# SELECTED EXCERPT
Dust evolution in protoplanetary disks

Overview
Eval results
Files

plotting.mddocs/

Plotting Functions

Simple plotting functions for visualizing DustPy simulation data and results. The plotting module provides both static and interactive visualization capabilities optimized for dust evolution analysis in protoplanetary disks.

Capabilities

Static Plotting

Function for creating static plots of simulation data with customizable display options.

from dustpy import plot

def plot.panel(data, filename="data", extension="hdf5", im=0, ir=0, it=0, show_limits=True, show_St1=True):
    """
    Create static plots of simulation data.

    Generates a multi-panel figure showing various aspects of the
    dust and gas evolution including surface densities, particle
    sizes, Stokes numbers, and velocity profiles.

    Parameters:
    - data: Simulation object or path to data file
    - filename: Name of data file (default: "data")
    - extension: File extension ("hdf5", "h5", or "dump")
    - im: Mass bin index to highlight (default: 0)
    - ir: Radial index to highlight (default: 0)
    - it: Time snapshot index to display (default: 0)
    - show_limits: Whether to show fragmentation and drift limits (default: True)
    - show_St1: Whether to show Stokes number = 1 line (default: True)

    Returns:
    matplotlib.figure.Figure: Generated figure object
    """

Interactive Plotting

Function for creating interactive plots with slider controls for exploring simulation data.

def plot.ipanel(data, filename="data", extension="hdf5", im=0, ir=0, it=0, show_limits=True, show_St1=True):
    """
    Create interactive plots of simulation data with slider controls.

    Generates the same multi-panel layout as panel() but with
    interactive sliders to explore different time snapshots,
    mass bins, and radial positions in real-time.

    Parameters:
    - data: Simulation object or path to data file
    - filename: Name of data file (default: "data")
    - extension: File extension ("hdf5", "h5", or "dump")
    - im: Initial mass bin index (default: 0)
    - ir: Initial radial index (default: 0)
    - it: Initial time snapshot index (default: 0)
    - show_limits: Whether to show fragmentation and drift limits (default: True)
    - show_St1: Whether to show Stokes number = 1 line (default: True)

    Returns:
    matplotlib widgets interface: Interactive plot with sliders
    """

Usage Examples

Basic Static Plotting

from dustpy import Simulation, plot

# Run simulation
sim = Simulation()
sim.makegrids()
sim.initialize()
sim.run()

# Create static plot
fig = plot.panel(sim)
fig.savefig("dust_evolution.png", dpi=300)

Plotting from Files

import matplotlib.pyplot as plt
from dustpy import plot

# Plot from HDF5 file
fig = plot.panel(None, filename="simulation_output", extension="hdf5")

# LISTED ENTRIES
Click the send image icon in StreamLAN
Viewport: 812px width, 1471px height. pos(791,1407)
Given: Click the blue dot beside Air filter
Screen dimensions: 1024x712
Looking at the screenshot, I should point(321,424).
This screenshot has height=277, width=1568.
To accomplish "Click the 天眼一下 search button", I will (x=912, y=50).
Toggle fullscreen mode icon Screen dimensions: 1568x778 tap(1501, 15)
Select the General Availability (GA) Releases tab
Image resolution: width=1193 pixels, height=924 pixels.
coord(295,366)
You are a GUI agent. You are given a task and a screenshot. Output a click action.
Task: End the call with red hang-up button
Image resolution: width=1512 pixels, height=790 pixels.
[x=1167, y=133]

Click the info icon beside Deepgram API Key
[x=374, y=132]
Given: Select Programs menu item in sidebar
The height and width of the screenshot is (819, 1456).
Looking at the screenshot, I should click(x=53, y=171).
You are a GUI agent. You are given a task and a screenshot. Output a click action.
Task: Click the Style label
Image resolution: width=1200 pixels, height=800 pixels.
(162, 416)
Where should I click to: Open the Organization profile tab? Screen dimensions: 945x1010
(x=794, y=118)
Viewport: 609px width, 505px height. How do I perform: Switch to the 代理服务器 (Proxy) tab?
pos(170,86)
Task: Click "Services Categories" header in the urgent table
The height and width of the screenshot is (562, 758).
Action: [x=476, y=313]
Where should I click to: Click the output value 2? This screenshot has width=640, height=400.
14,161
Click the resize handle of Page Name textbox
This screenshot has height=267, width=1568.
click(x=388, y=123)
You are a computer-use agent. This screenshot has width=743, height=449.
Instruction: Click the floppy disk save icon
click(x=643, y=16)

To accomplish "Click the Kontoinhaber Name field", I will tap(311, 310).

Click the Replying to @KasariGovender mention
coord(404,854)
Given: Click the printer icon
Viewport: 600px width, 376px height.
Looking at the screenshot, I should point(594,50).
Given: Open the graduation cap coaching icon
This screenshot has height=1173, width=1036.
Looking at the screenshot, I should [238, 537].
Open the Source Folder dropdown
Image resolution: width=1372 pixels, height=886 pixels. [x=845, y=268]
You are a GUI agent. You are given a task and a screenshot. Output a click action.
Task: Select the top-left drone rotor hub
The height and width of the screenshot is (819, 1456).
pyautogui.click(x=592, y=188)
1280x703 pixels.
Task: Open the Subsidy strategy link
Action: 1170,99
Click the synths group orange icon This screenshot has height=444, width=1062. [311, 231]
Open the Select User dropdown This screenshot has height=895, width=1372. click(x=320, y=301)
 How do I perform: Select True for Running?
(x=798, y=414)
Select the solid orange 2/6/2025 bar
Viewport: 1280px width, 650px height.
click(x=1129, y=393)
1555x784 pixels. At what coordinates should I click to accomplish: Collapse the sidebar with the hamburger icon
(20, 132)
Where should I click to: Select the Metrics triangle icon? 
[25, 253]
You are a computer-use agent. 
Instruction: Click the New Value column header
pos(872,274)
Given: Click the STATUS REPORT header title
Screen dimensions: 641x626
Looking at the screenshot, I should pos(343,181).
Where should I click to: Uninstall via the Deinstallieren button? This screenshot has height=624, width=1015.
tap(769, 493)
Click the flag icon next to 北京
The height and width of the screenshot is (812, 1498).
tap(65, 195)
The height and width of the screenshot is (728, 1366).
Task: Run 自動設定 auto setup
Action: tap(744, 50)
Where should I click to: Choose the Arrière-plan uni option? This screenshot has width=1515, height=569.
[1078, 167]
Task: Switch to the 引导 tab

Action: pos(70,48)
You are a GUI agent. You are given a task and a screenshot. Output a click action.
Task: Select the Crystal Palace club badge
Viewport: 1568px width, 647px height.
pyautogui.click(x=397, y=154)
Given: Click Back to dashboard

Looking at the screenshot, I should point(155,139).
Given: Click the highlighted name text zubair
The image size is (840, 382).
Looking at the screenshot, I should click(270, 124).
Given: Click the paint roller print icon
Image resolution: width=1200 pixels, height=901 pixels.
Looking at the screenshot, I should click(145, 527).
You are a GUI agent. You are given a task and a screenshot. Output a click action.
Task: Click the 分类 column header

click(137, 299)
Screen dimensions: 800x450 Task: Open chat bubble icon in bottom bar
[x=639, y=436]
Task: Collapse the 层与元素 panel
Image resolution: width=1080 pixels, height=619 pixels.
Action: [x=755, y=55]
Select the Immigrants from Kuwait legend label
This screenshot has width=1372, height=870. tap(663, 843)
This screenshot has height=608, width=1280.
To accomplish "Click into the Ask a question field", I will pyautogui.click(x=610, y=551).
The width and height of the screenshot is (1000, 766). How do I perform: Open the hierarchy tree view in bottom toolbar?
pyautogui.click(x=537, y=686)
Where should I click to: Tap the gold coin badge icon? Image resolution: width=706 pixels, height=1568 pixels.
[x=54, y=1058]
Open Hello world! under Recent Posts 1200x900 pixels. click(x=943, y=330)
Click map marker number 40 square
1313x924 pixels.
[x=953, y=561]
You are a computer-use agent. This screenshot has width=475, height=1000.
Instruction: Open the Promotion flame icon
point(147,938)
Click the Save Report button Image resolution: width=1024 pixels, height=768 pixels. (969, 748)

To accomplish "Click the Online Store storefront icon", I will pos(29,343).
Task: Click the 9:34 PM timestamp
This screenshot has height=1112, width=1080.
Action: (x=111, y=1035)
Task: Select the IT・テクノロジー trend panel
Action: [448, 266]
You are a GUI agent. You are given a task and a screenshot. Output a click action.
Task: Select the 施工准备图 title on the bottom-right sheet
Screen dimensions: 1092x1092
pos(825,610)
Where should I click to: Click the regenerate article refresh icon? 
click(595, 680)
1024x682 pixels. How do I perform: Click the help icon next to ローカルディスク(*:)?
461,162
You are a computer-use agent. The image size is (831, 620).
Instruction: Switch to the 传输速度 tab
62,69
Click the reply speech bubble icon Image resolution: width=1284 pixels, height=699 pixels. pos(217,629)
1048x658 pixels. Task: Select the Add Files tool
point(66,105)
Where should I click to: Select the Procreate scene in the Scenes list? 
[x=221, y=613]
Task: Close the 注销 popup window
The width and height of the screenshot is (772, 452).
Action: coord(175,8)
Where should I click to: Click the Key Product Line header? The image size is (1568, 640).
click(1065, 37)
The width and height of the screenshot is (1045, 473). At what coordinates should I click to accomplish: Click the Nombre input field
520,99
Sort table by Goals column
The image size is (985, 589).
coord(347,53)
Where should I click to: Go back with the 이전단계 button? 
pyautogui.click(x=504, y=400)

# WORK TO COMPLETE
Write out the part of the DustPy plotting documentation that begins at the words "Basic Static Plotting" and stops after "fig = plot.panel(sim)", copying it word for word.

# THE RESULT
Basic Static Plotting

from dustpy import Simulation, plot

# Run simulation
sim = Simulation()
sim.makegrids()
sim.initialize()
sim.run()

# Create static plot
fig = plot.panel(sim)